AIM: Can you rewrite the records below so that every "GUI agent" becomes "screen agent", with everything else left as it is?
**** ENTRIES SHOWN
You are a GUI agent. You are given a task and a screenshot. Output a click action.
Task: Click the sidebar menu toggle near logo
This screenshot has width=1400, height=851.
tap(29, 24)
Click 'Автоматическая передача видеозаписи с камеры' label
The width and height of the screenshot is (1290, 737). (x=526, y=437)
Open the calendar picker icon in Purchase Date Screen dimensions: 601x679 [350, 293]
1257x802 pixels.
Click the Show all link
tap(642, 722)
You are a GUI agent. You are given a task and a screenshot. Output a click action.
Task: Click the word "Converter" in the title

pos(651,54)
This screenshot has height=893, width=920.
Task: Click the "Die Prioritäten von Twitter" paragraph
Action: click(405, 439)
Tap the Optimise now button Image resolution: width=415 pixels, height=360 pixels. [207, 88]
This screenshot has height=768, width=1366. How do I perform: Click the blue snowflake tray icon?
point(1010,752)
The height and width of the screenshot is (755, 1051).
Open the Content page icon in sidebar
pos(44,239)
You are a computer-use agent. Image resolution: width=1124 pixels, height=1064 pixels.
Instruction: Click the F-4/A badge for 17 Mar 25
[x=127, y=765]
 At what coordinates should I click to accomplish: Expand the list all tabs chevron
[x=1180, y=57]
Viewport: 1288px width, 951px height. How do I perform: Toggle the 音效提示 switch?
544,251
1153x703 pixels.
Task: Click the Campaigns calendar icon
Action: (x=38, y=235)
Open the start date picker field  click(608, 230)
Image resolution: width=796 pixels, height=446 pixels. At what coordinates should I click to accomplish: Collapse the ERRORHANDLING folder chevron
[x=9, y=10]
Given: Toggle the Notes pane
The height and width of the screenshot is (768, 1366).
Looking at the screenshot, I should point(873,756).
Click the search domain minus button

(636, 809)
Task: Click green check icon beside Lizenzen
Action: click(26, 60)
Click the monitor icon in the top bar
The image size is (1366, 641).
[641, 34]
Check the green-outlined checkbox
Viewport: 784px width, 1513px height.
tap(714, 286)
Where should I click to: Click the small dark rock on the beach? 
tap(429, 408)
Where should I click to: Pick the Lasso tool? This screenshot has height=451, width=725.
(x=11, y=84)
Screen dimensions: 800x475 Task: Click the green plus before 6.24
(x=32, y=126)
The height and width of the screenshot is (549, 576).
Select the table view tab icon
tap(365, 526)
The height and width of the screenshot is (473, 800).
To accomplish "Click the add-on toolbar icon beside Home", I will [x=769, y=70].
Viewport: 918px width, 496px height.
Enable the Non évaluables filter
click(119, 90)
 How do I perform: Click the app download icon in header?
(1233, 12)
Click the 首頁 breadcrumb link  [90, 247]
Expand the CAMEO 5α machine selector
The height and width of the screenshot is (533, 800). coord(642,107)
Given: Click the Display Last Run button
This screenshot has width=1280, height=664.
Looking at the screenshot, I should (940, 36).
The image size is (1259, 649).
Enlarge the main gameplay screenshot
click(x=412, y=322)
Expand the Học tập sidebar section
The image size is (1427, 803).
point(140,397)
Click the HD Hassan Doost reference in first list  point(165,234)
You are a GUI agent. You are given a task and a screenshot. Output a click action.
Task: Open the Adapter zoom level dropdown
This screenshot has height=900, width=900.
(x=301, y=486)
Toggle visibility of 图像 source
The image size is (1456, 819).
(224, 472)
********
WRITTEN ANSWER:
You are a screen agent. You are given a task and a screenshot. Output a click action.
Task: Click the sidebar menu toggle near logo
This screenshot has width=1400, height=851.
tap(29, 24)
Click 'Автоматическая передача видеозаписи с камеры' label
The width and height of the screenshot is (1290, 737). (x=526, y=437)
Open the calendar picker icon in Purchase Date Screen dimensions: 601x679 [350, 293]
1257x802 pixels.
Click the Show all link
tap(642, 722)
You are a screen agent. You are given a task and a screenshot. Output a click action.
Task: Click the word "Converter" in the title

pos(651,54)
This screenshot has height=893, width=920.
Task: Click the "Die Prioritäten von Twitter" paragraph
Action: click(405, 439)
Tap the Optimise now button Image resolution: width=415 pixels, height=360 pixels. [207, 88]
This screenshot has height=768, width=1366. How do I perform: Click the blue snowflake tray icon?
point(1010,752)
The height and width of the screenshot is (755, 1051).
Open the Content page icon in sidebar
pos(44,239)
You are a computer-use agent. Image resolution: width=1124 pixels, height=1064 pixels.
Instruction: Click the F-4/A badge for 17 Mar 25
[x=127, y=765]
 At what coordinates should I click to accomplish: Expand the list all tabs chevron
[x=1180, y=57]
Viewport: 1288px width, 951px height. How do I perform: Toggle the 音效提示 switch?
544,251
1153x703 pixels.
Task: Click the Campaigns calendar icon
Action: (x=38, y=235)
Open the start date picker field  click(608, 230)
Image resolution: width=796 pixels, height=446 pixels. At what coordinates should I click to accomplish: Collapse the ERRORHANDLING folder chevron
[x=9, y=10]
Given: Toggle the Notes pane
The height and width of the screenshot is (768, 1366).
Looking at the screenshot, I should point(873,756).
Click the search domain minus button

(636, 809)
Task: Click green check icon beside Lizenzen
Action: click(26, 60)
Click the monitor icon in the top bar
The image size is (1366, 641).
[641, 34]
Check the green-outlined checkbox
Viewport: 784px width, 1513px height.
tap(714, 286)
Where should I click to: Click the small dark rock on the beach? 
tap(429, 408)
Where should I click to: Pick the Lasso tool? This screenshot has height=451, width=725.
(x=11, y=84)
Screen dimensions: 800x475 Task: Click the green plus before 6.24
(x=32, y=126)
The height and width of the screenshot is (549, 576).
Select the table view tab icon
tap(365, 526)
The height and width of the screenshot is (473, 800).
To accomplish "Click the add-on toolbar icon beside Home", I will [x=769, y=70].
Viewport: 918px width, 496px height.
Enable the Non évaluables filter
click(119, 90)
 How do I perform: Click the app download icon in header?
(1233, 12)
Click the 首頁 breadcrumb link  [90, 247]
Expand the CAMEO 5α machine selector
The height and width of the screenshot is (533, 800). coord(642,107)
Given: Click the Display Last Run button
This screenshot has width=1280, height=664.
Looking at the screenshot, I should (940, 36).
The image size is (1259, 649).
Enlarge the main gameplay screenshot
click(x=412, y=322)
Expand the Học tập sidebar section
The image size is (1427, 803).
point(140,397)
Click the HD Hassan Doost reference in first list  point(165,234)
You are a screen agent. You are given a task and a screenshot. Output a click action.
Task: Open the Adapter zoom level dropdown
This screenshot has height=900, width=900.
(x=301, y=486)
Toggle visibility of 图像 source
The image size is (1456, 819).
(224, 472)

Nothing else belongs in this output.